A minha mãe, inclusive, tem um filme que estava guardado lá, o qual escapou... Ainda bem! Ela é diretora de cinema. Fez um curta que estava lá, em película.

Estamos vendo a nossa memória e a nossa história sendo destruída. E eles, que fazem parte dessa governança, riem. Eles têm um prazer sádico de causarem danos à classe artística. É um sadismo jocoso!

Porém, em nosso país há potencial para termos uma das indústrias culturais mais poderosas do mundo. Porque é um país muito diverso, muito rico... E muito foda! A gente é muito foda, porra! A nossa música é muito foda!

O ruim é que tudo isso fica só no potencial, porque não existe política pública junto de iniciativa privada para jogar isso para fora e expandir.

Em governos anteriores tinha. Teve até 'dia do Brasil' na França, nos Estados Unidos... Gilberto Gil levava a música brasileira a fim de ela ganhar uma proporção cada vez maior mundo afora.

Hoje não se tem mais nada disso. É necessário um despertar da população em geral, porque o povo brasileiro é levado a acreditar que arte é vagabundagem e que cultura não gera emprego. Quando, na verdade, a cada real investido na Lei Rouanet, quatro ou cinco voltam para a sociedade. Isso gera emprego e movimenta a indústria."
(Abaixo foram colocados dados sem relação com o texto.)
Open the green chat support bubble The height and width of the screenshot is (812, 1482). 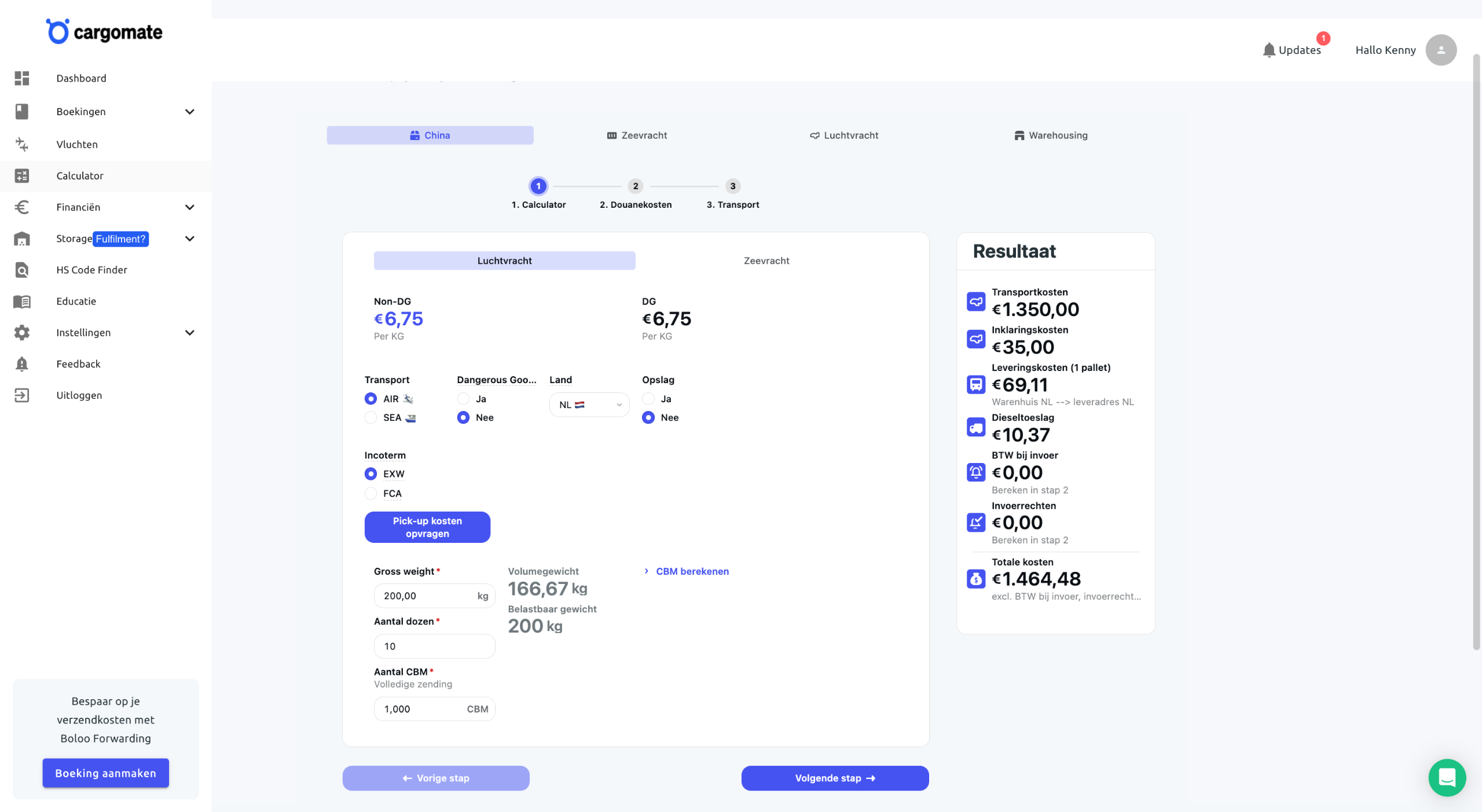click(x=1447, y=777)
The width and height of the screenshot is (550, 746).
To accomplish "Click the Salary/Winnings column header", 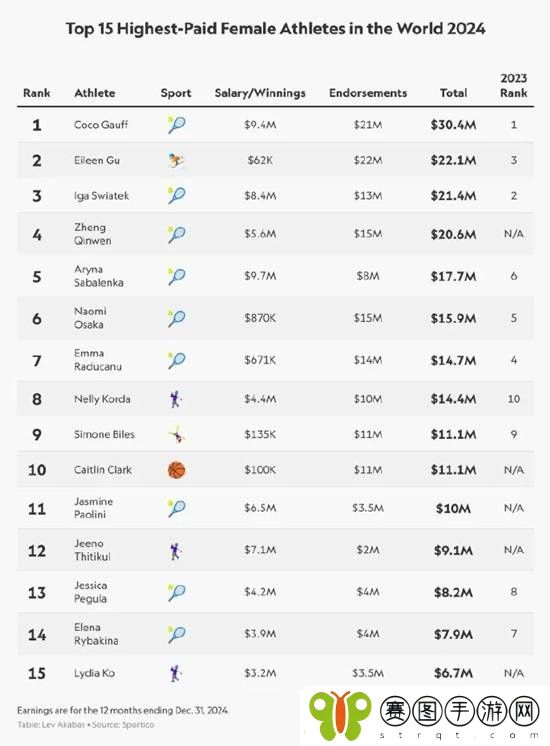I will [260, 93].
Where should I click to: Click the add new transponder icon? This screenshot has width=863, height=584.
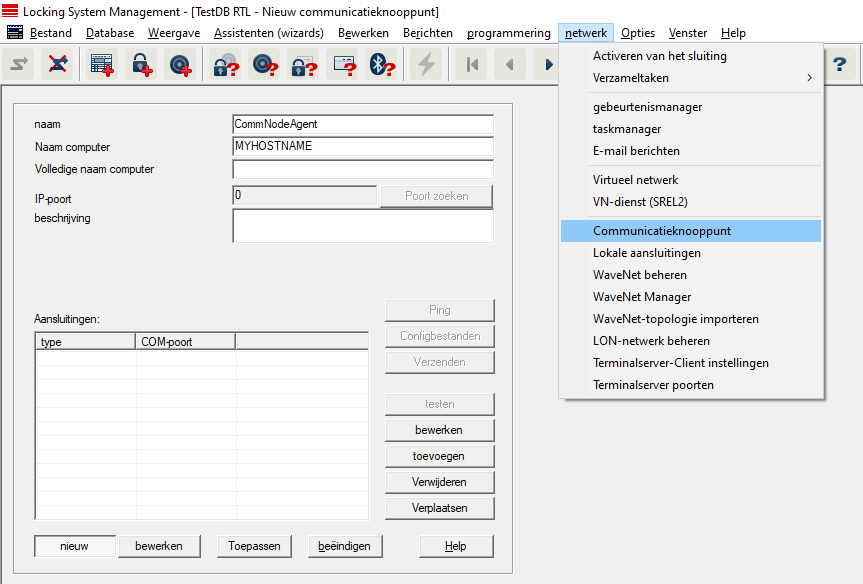tap(180, 65)
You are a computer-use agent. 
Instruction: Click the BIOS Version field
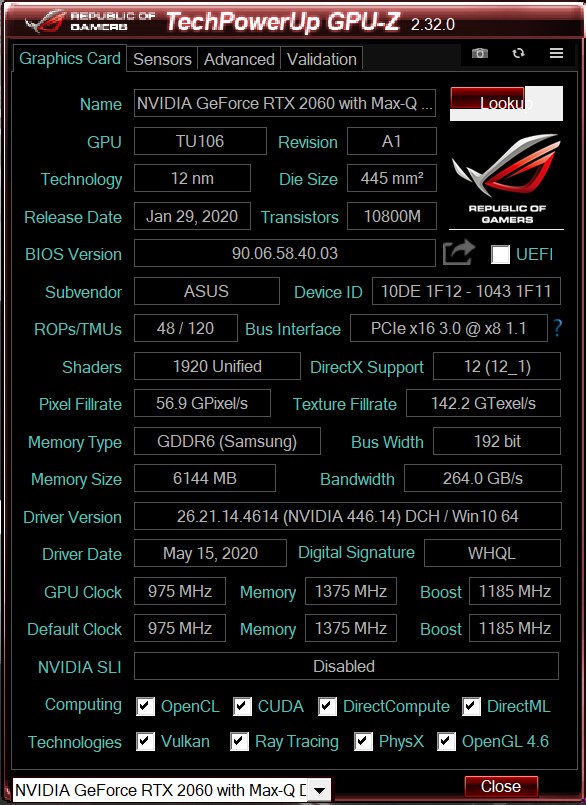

Por fim, Hooker deixou uma dica para os colegas das artes que estão trabalhando em projetos neste momento:

"Se você sabe que o seu trabalho tem uma coisa única, algo que só você tem, invista nisso. Porque é isso que o vai salvar. Não queira se homogeneizar, não queira ficar parecido com os outros. Seja você mesmo, porque todo mundo é uma amálgama de um tempo, de um lugar e de uma mistura cultural.

Foi isso que me levou para a frente, um trabalho que é a minha cara. Eu sou um gótico do Recife antigo que assistia aos programas de brega à tarde e que também ia para o carnaval. Absorvi toda essa cultura: o frevo, o maracatu e o brega. Mas, ao mesmo tempo, eu era gótico... Uma mistura única no tempo e no espaço.

Uma última dica para quem está iniciando uma jornada artística é: fale da sua 'aldeia' que você estará falando do mundo. Quando se fala de assuntos universais e se toca aí pelo mundo, às vezes as pessoas não sabem ao certo do que se trata, mas elas sentem! É isso!"